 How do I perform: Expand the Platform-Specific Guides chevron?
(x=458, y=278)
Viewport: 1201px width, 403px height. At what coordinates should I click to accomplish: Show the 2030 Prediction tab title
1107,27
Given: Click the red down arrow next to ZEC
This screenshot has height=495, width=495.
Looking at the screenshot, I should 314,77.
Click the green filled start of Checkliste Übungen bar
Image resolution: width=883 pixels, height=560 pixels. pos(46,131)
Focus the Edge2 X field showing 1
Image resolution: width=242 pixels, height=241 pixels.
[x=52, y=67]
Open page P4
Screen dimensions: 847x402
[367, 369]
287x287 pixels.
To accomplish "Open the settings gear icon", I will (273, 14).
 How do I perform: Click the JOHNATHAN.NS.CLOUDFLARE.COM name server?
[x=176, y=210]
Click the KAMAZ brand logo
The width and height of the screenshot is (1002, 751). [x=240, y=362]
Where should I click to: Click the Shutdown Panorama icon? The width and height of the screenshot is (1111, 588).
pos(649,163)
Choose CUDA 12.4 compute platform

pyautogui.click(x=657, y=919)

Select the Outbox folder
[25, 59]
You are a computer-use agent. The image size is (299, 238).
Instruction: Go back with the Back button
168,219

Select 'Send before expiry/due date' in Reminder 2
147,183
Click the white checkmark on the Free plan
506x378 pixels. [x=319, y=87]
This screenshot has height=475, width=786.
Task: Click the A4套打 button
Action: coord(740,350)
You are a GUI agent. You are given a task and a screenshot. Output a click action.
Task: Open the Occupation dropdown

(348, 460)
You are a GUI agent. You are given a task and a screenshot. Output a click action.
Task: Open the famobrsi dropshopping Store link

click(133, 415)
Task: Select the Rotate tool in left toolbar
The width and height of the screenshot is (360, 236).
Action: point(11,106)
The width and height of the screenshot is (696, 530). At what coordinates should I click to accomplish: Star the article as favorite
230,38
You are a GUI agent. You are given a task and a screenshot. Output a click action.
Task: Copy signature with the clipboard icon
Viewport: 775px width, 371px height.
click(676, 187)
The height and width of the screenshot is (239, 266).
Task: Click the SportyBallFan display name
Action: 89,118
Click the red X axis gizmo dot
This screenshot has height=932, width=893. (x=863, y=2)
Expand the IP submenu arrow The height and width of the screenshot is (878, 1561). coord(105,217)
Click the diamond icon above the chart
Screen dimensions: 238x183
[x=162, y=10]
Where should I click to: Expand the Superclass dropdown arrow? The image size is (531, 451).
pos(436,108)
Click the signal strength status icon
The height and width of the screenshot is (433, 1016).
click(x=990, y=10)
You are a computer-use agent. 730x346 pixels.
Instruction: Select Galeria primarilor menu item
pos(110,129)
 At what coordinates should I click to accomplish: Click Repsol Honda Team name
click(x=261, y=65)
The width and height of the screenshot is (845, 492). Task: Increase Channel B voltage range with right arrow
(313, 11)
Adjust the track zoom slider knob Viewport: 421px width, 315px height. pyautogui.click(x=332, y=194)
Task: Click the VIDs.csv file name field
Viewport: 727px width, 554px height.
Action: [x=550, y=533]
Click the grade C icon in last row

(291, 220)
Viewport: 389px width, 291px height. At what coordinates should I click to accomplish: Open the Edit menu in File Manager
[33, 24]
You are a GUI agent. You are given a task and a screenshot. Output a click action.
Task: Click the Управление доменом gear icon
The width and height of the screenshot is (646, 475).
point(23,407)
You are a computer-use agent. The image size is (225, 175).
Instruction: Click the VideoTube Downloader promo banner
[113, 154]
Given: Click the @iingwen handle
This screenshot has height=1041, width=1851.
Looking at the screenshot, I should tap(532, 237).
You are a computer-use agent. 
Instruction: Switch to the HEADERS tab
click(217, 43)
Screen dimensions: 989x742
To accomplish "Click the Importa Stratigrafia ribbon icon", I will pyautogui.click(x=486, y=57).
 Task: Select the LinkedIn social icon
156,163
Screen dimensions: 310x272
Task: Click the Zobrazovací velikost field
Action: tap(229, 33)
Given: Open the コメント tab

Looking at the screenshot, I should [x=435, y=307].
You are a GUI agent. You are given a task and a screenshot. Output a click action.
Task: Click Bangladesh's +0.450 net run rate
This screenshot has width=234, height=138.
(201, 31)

§ **Task to carry out**:
Give the number of lines in the listing that hold the word "computer", with no other words.

§ **Task response**:
4